So I regularly receive this email newsletter from a major German “leisure airline”. Today’s mail is about inexpensive options for fleeing the (moderately) cold and somewhat wet winter in Central Europe by flying to far away places and it features an attractive young lady wearing a colorful skirt and a bikini top. This got my attention.
I am, however, somewhat sceptical about some of the destinations that are on offer. They include:
[li]Providence, Rhode Island,[/li]
[li]Seattle, Washington [/li]
I’m wondering: Are Seattle and Toronto really prime options for prospective snowbirds?
Seattle’s winter weather is probably not that different than the German winters: wet and moderately cold. Snow is relatively rare, but not unheard of. It’s definitely better than the typical Toronto winter and likely better than Providence winters. Not that that’s saying much.
Just looked at the Weather Undergorund site. Toronto is currently 32F, but the temperature is dropping over the next week to near or below freezing and snow is in the forecast. Warmest it’ll get is about 44F in the next ten days.
Providence, Rhode Island is 56F now, and looks to stay in the 40-50F range, but evenings will be at or below 32F.
So unless that is a measureable improvement over your weather, I’d pass, unless you’re going there for the purpose of catching a flight to Florida…
I live near Boston which is not far from Providence, so I think I’m reasonably qualified to say that late February through early April is the bleakest, most miserably unattractive time to be in this area. The snow is gone or melting (but we still can get blizzards), everything is brown, grey, or covered in mud, and the weather is on the damp, cold, cloudy, windy side of unpredictable.

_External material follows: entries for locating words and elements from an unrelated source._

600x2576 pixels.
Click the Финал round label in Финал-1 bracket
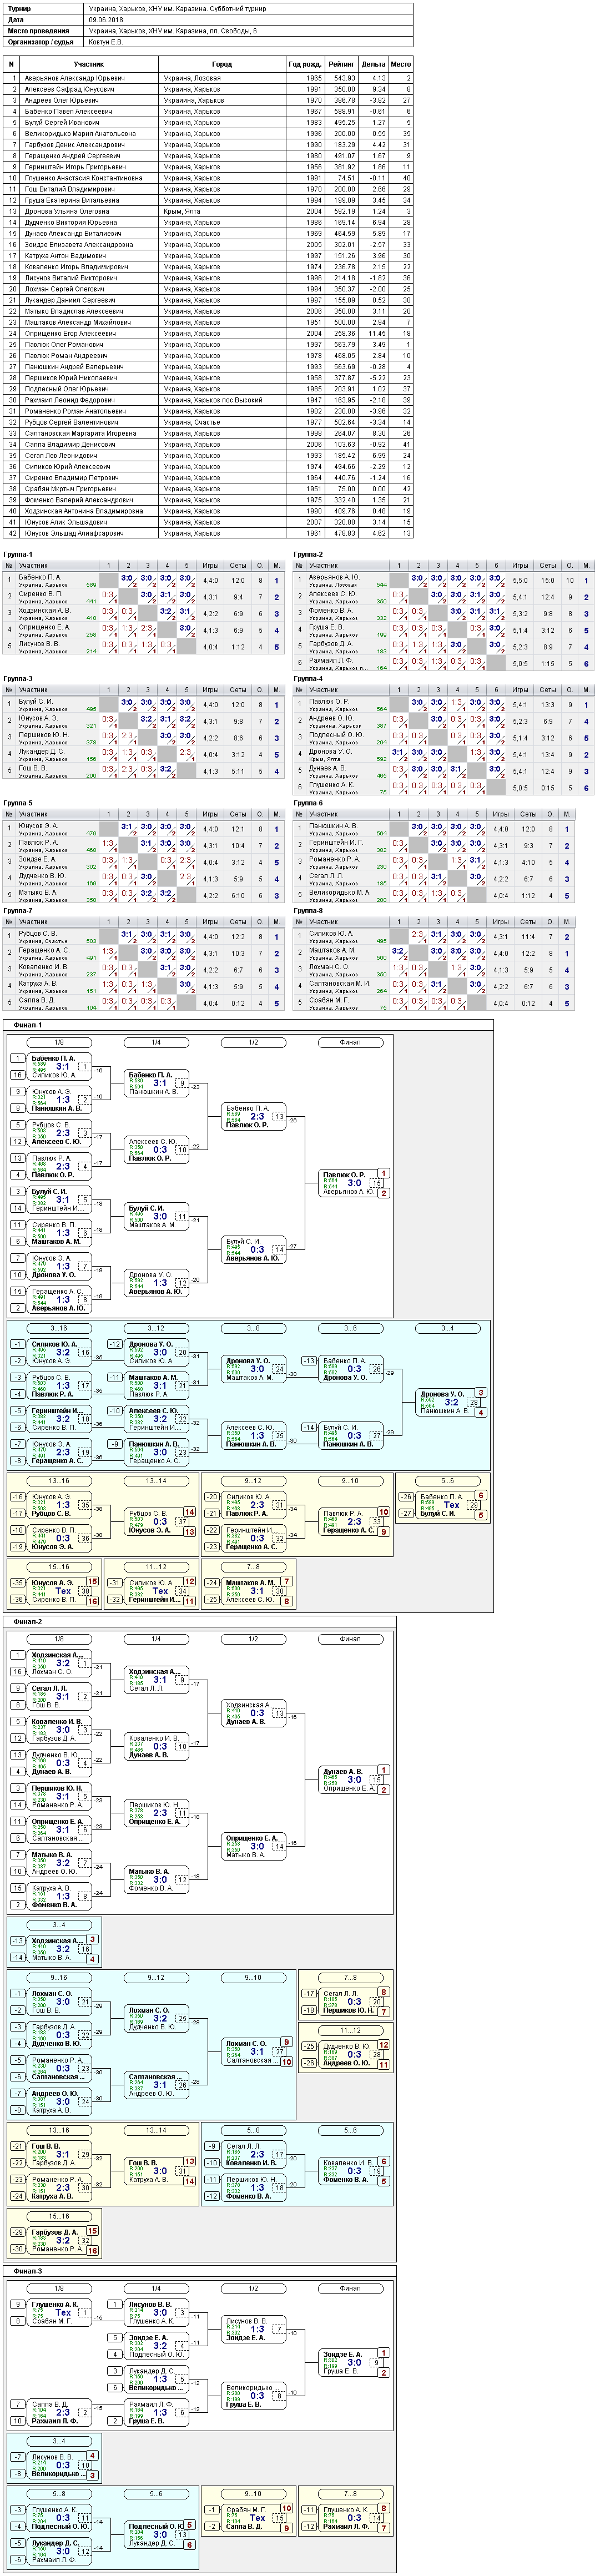[350, 1042]
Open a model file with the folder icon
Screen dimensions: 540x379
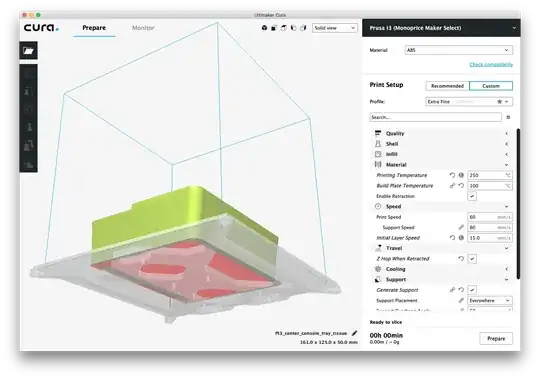tap(28, 51)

And not to be unkind to our neighbors to the south, but even though Providence has undergone a considerable renaissance over the past couple of decades, it’s still not a city you’d drive 80 minutes to get to, much less fly across an ocean.
It’s our first year in the Seattle area, so I’m no expert, but it feels like winter’s back broke mid-January. Since then it’s been mostly sunny days with temps topping out in the 50s (Fahrenheit) and nights that don’t freeze.
Compared to the Midwest, where we came from, which is currently under a state of emergency due to blizzard conditions, it’s really damn nice.
Seattle’s great in the winter if you enjoy days and days of overcast grey skies and drizzle and 45 Fahrenheit (5 Celsius). Seattle weather reports have a term of art I’ve never heard of in other places–“scattered sunbreaks”. In any other place they’d just report it as “cloudy”, but here, it’s a big enough deal that the sun might break through the clouds for a few minutes during they day they feel they have to announce it.
Ironically though it’s clear and cold this particular February morning, bright skies and 43 F. I watched the sun rise!
I’ve lived in Germany and Seattle. Seattle is a bit warmer than Germany (I was between Mainz and Heidelberg) and snowed less. In Seattle the spring season starts sometime in March.
Anyway, all that to say that you’ll be disappointed to travel to Seattle if you want to escape the weather. Providence? No way. I don’t know anything about Toronto except it’s in Canada and Canada = cold.
Toronto?!! Are they nuts?
Toronto in February is not as depressing as Toronto in November, but it’s still icy and snowy. We’ve been having highly-variable weather varying on a timescale of about a week, it’s been going from +5 to -20C. Up and down…
I’ve never been to Providence or Toronto, so can’t comment on them. I’m a long-term resident of the Seattle area, though, and I can’t honestly think why anyone would want to vacation here during the winter. It’s pretty dreary with the clouds and the drizzle. There are, of course, a number of indoor amusements – museums and so forth – so I guess it would be okay if you wanted to stay inside for your vacation.
Of course, if you actually enjoy rain, wind, and mud puddles, winter in Seattle would be a treat.
Toronto in the winter is why beaches in Florida and ski resorts in the Canadian Rockies are filled with Torontonians.
In the winter, Toronto is cold and damp enough to be miserable, but warm enough that it doesn’t usually maintain much of a snowpack for winter recreation. In other words, it should be avoided in the winter, despite it being a wonderful, vibrant city for tourists and residents. Pay a bit more and visit Toronto in any other season and you won’t be disappointed.